Sales of color TV sets took 15 to 20 years to surpass sales of black and white TV sets, which took 10 to 15 years to move from being a luxury product to being a home staple.

Outdoor sanitation (that’s toilets, kids) was still a thing in many rural areas into the 1980s. In the United States.

Full-scale Internet adoption has taken 15 to 20 years and still isn’t complete in many places.

LLM adoption and the adoption of the outputs from LLMs (even the ones that we goggle at right now) will take 15 to 30 years to accomplish full cultural adoption.

Both the AI-Doomer and the AI Accelerationist alike need to slow their roll, hold their horses, and wait for the bubble generated by OpenAI being massively overleveraged to burst and for all of the current frothing at the mouth to come back to earth.


Cringe

The era we live in requires us to separate sincerity from what is commonly referred to as “cringe.”

“Cringe” is the emotional reaction of people whose temperament is oriented toward epistemic cynicism, nihilism, and the despair of the typically, perpetually Very Online doomer.

Sincerity is hard to find when the words people write, the videos they consume, and the images and memes they create become substitutes for emotional engagement with other real people.

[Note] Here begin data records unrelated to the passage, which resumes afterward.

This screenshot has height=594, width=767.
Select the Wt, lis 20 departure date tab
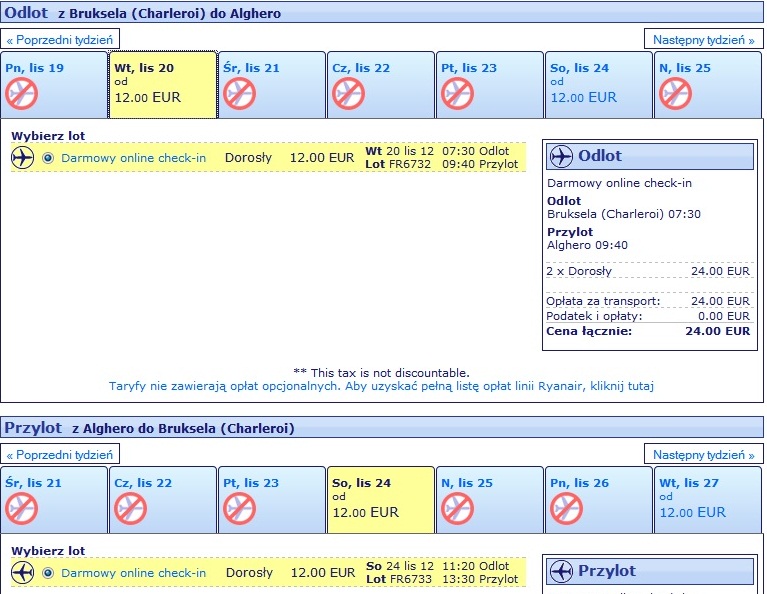click(162, 85)

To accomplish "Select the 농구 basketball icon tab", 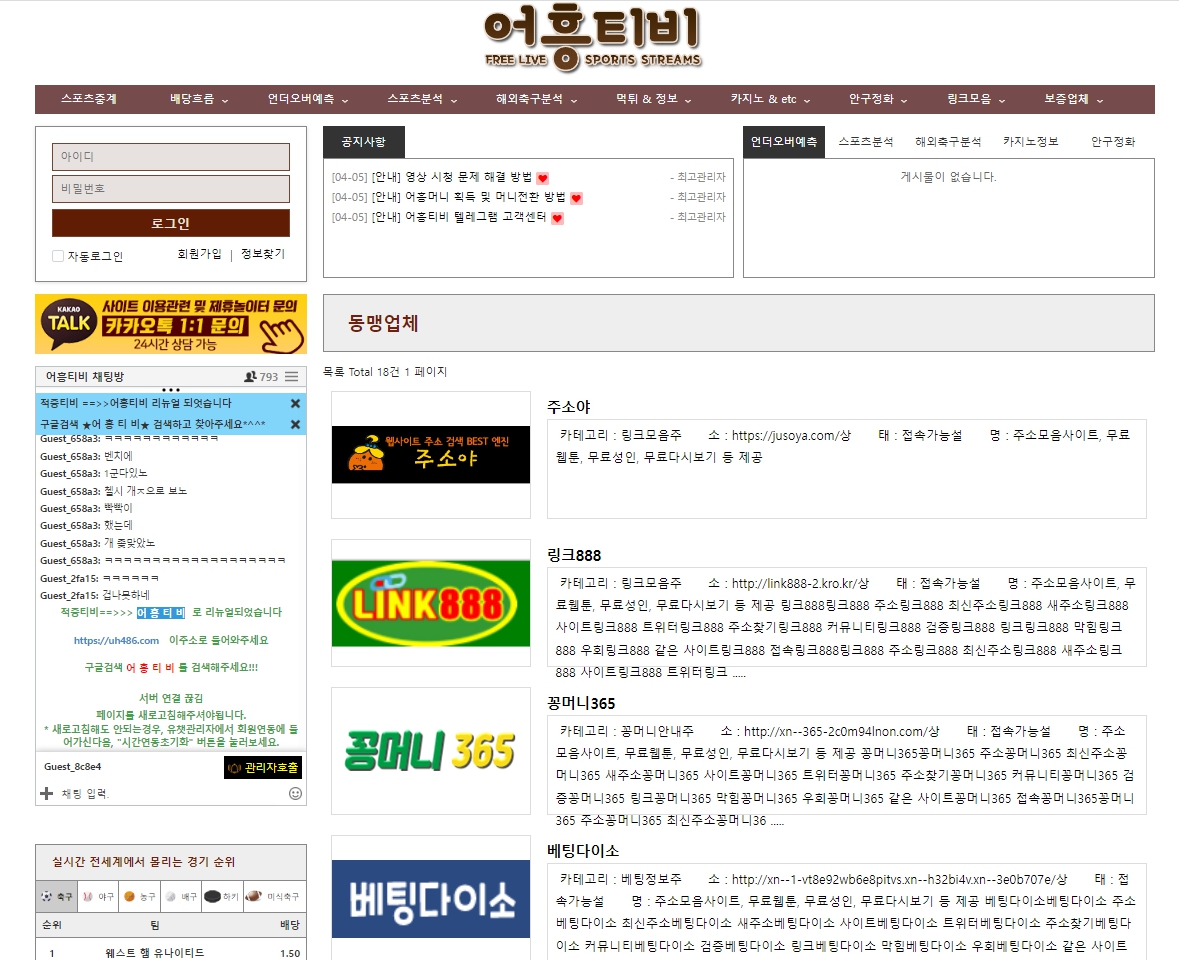I will click(140, 897).
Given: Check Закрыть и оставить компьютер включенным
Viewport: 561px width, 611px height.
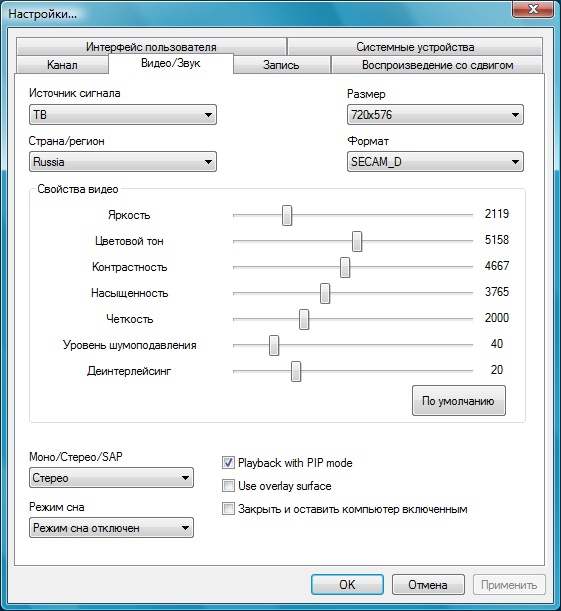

Olestra, GLP-1's, Nietzsche, and the Continued Search for a Chemical Solution to Human Nature

Two things occur to me:

1). People in online popular culture no longer talk about “body positivity” now that GLP-1 drugs are readily available and have proven to be somewhat effective. However, I remember the coming and going of Olestra, so I’m waiting for the other shoe to drop.

2). There is never going to be a chemical solution to the pile of psychological, emotional, and spiritual factors that cause the differing disorders, pathologies, habits, tendencies, and tics that humans experience as a result of living in a fallen world.

Of course, I am trade-off positive rather than solution positive, because the abyss of human nature is as deep and dark as the abyss Nietzsche rhapsodized about in his various mad warnings.


Absurdity

Sure, the social interactions between people, between people and institutions, and between institutions themselves are absurd.

But pointing out the absurdity doesn’t mean that you’ve solved the problem. It doesn’t even mean you’ve accurately identified the place of trade-off and negotiation. It means you’ve observed like a child, using adult terms to describe your observations, and have decided that serious effort to address absurdity just isn’t in your emotional or intellectual makeup.

Pointing out absurdity is nothing. Presenting the trade-offs as alternatives to absurdity is everything.


Wandering Toward Old Age

“Not all who wander are lost” is one of those classic quotes from a movie you may have failed to watch. It applies in multiple contexts, including the context of aging. Wandering toward old age is the ultimate sign, not only of not being lost, but also a sign of getting ready for what happens next.


Warfare, Terror, Murder & Bloodshed

“…in Italy for 30 years under the Borgias they had warfare, terror, murder, and bloodshed, but they produced Michelangelo, Leonardo da Vinci, and the Renaissance. In Switzerland they had brotherly love - they had 500 years of democracy and peace, and what did that produce? The cuckoo clock…” - Orson Welles, The Third Man


Amygdalas Running Amoke

The story of technological adoption is a story of change. It’s also a story of amygdalas running amok, forgetting history, appeals to authority, and grifters and hustlers. It always “works out,” and the path of working it out is always hard, bumpy, and unpredictable. We can’t wish that journey away.


Category Errors and Their Discontents

If we are going to rebuild the American project, we all need to do some hard work on thinking about how we think. We’ve got the other categories of thinking pretty well covered (the 4Ws). But how we think always slips past us as humans, revealing our biases, our emotions, and even our deep (or shallow) understanding of human nature. Any social or cultural rebuilding project must start with reconstructing how we think.